#### [Exercise details]
Update the records below by replacing "chart" with "graph" and leaving every other part unchanged.
— Start Material provided —
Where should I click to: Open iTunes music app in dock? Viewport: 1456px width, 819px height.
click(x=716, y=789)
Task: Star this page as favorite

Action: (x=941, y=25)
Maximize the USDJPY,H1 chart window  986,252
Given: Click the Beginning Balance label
— End Material provided —
#### [Answer to the problem]
Where should I click to: Open iTunes music app in dock? Viewport: 1456px width, 819px height.
click(x=716, y=789)
Task: Star this page as favorite

Action: (x=941, y=25)
Maximize the USDJPY,H1 graph window  986,252
Given: Click the Beginning Balance label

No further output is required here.